Governed sessions add temporal and membership constraints. A session for a sensitive financial workflow can be configured to expire after 10 minutes, accept only delegates from a pre-approved list, and require verbose payload mode so every decision is fully logged. Compare this to today’s common pattern, where session-like state is carried in a mutable Python dictionary passed between agents—mutable by any agent that touches it, with no access control.

Why This Matters for Agent Engineering

LDP is not a finished standard—it is a design vocabulary for a problem space that is only going to get more urgent. As agent graphs grow from three-node pipelines to dozens of specialized agents operating across organizational and security boundaries, the informal conventions that hold small systems together become attack surfaces and debugging nightmares.

The practical takeaway is a set of design principles engineers can apply now:

Declare identity explicitly.

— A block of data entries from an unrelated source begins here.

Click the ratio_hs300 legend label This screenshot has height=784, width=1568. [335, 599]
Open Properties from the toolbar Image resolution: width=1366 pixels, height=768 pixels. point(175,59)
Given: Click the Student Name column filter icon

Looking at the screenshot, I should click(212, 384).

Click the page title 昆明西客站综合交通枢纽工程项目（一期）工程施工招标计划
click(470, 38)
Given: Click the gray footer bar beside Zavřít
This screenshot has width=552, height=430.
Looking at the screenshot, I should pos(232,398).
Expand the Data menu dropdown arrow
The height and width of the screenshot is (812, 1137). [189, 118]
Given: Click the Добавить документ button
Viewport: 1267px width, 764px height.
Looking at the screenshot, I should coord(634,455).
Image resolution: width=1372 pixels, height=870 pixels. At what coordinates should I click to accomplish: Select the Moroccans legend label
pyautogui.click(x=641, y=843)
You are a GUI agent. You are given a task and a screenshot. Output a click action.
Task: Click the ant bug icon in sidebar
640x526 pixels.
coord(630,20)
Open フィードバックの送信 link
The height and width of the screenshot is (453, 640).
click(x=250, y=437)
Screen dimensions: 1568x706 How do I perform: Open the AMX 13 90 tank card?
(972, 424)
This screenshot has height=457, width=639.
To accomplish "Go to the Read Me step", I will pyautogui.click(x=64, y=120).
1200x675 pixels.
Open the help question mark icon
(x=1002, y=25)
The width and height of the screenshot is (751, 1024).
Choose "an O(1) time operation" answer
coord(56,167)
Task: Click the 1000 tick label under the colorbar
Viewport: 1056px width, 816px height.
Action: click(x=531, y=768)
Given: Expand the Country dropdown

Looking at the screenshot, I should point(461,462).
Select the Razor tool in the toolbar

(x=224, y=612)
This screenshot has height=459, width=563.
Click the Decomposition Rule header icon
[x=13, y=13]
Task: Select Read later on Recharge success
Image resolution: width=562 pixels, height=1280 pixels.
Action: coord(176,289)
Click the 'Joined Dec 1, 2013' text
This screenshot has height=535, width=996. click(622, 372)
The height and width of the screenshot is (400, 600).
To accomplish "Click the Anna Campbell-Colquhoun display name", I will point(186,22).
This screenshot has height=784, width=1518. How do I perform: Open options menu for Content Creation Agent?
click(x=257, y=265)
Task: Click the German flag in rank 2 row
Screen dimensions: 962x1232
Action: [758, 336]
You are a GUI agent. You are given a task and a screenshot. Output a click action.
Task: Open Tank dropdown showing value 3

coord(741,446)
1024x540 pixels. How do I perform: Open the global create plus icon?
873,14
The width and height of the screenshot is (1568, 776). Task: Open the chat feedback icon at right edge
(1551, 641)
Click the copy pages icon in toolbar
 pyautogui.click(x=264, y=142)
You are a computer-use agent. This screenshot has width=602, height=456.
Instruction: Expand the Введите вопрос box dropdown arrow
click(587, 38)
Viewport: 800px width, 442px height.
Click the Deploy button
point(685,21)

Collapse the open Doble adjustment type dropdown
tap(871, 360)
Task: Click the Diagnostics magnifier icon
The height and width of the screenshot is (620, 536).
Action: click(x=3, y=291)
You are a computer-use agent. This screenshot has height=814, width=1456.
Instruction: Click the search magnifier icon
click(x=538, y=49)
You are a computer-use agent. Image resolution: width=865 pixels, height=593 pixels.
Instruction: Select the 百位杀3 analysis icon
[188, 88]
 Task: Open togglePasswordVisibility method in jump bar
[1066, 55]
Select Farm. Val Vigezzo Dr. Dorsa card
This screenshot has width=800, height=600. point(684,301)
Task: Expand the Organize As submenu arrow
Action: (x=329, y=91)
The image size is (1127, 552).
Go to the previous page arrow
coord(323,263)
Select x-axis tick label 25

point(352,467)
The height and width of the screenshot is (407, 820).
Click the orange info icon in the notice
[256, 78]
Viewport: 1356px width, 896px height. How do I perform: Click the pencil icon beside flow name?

Every agent-to-agent message should carry a verifiable descriptor of the sender, not just a string name.
Scope context to need. Pass the minimum payload a downstream agent requires. Progressive payload modes are a forcing function for this discipline.
Embed provenance, don’t reconstruct it. A tamper-evident chain appended at each hop is far more reliable than correlating log lines after the fact.
Model trust as zones, not binary flags. The internal/external trust domain split is a reasonable starting point; it mirrors how network security already works.

As A2A and MCP mature on the capability-discovery and tool-invocation sides, protocols like LDP address the complementary question: once agents can find and call each other, how do they know they should?